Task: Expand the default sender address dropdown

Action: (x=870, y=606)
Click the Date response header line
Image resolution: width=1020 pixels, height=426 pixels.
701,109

▶ [Your goal] Every record above must be set down again, word for word.

▶ [Response to this task]
Task: Expand the default sender address dropdown

Action: (x=870, y=606)
Click the Date response header line
Image resolution: width=1020 pixels, height=426 pixels.
701,109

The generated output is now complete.